EXERCISE
Look at the entries below and reproduce them exactly.

[Source data]
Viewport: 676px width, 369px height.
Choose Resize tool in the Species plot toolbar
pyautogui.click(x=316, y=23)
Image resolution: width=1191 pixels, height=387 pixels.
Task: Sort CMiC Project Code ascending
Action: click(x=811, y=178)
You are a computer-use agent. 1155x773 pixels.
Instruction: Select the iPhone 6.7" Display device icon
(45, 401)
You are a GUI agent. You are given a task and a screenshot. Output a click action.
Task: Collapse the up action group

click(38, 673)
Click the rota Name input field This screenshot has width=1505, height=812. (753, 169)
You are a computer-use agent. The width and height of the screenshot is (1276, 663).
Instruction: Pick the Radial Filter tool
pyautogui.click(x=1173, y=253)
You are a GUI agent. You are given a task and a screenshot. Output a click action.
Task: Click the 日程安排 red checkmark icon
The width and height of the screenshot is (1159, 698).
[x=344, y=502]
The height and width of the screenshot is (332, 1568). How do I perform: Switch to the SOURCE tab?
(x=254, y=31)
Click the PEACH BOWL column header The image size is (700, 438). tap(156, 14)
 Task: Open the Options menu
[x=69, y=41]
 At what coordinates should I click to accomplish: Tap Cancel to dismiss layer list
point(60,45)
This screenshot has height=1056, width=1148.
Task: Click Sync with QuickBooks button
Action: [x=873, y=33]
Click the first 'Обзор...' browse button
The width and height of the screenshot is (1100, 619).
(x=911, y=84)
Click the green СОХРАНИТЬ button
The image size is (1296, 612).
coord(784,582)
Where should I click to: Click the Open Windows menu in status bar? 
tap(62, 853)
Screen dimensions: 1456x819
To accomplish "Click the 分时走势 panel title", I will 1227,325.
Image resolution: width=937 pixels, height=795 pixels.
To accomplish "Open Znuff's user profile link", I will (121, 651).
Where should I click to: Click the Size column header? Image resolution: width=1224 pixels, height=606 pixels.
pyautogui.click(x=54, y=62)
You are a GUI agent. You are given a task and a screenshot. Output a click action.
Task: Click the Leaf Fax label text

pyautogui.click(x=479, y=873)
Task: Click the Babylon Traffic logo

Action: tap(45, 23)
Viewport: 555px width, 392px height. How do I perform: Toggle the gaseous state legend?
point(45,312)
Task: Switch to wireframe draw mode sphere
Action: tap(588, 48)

EXERCISE RESULT
Viewport: 676px width, 369px height.
Choose Resize tool in the Species plot toolbar
pyautogui.click(x=316, y=23)
Image resolution: width=1191 pixels, height=387 pixels.
Task: Sort CMiC Project Code ascending
Action: click(x=811, y=178)
You are a computer-use agent. 1155x773 pixels.
Instruction: Select the iPhone 6.7" Display device icon
(45, 401)
You are a GUI agent. You are given a task and a screenshot. Output a click action.
Task: Collapse the up action group

click(38, 673)
Click the rota Name input field This screenshot has width=1505, height=812. (753, 169)
You are a computer-use agent. The width and height of the screenshot is (1276, 663).
Instruction: Pick the Radial Filter tool
pyautogui.click(x=1173, y=253)
You are a GUI agent. You are given a task and a screenshot. Output a click action.
Task: Click the 日程安排 red checkmark icon
The width and height of the screenshot is (1159, 698).
[x=344, y=502]
The height and width of the screenshot is (332, 1568). How do I perform: Switch to the SOURCE tab?
(x=254, y=31)
Click the PEACH BOWL column header The image size is (700, 438). tap(156, 14)
 Task: Open the Options menu
[x=69, y=41]
 At what coordinates should I click to accomplish: Tap Cancel to dismiss layer list
point(60,45)
This screenshot has height=1056, width=1148.
Task: Click Sync with QuickBooks button
Action: [x=873, y=33]
Click the first 'Обзор...' browse button
The width and height of the screenshot is (1100, 619).
(x=911, y=84)
Click the green СОХРАНИТЬ button
The image size is (1296, 612).
coord(784,582)
Where should I click to: Click the Open Windows menu in status bar? 
tap(62, 853)
Screen dimensions: 1456x819
To accomplish "Click the 分时走势 panel title", I will 1227,325.
Image resolution: width=937 pixels, height=795 pixels.
To accomplish "Open Znuff's user profile link", I will (121, 651).
Where should I click to: Click the Size column header? Image resolution: width=1224 pixels, height=606 pixels.
pyautogui.click(x=54, y=62)
You are a GUI agent. You are given a task and a screenshot. Output a click action.
Task: Click the Leaf Fax label text

pyautogui.click(x=479, y=873)
Task: Click the Babylon Traffic logo

Action: tap(45, 23)
Viewport: 555px width, 392px height. How do I perform: Toggle the gaseous state legend?
point(45,312)
Task: Switch to wireframe draw mode sphere
Action: tap(588, 48)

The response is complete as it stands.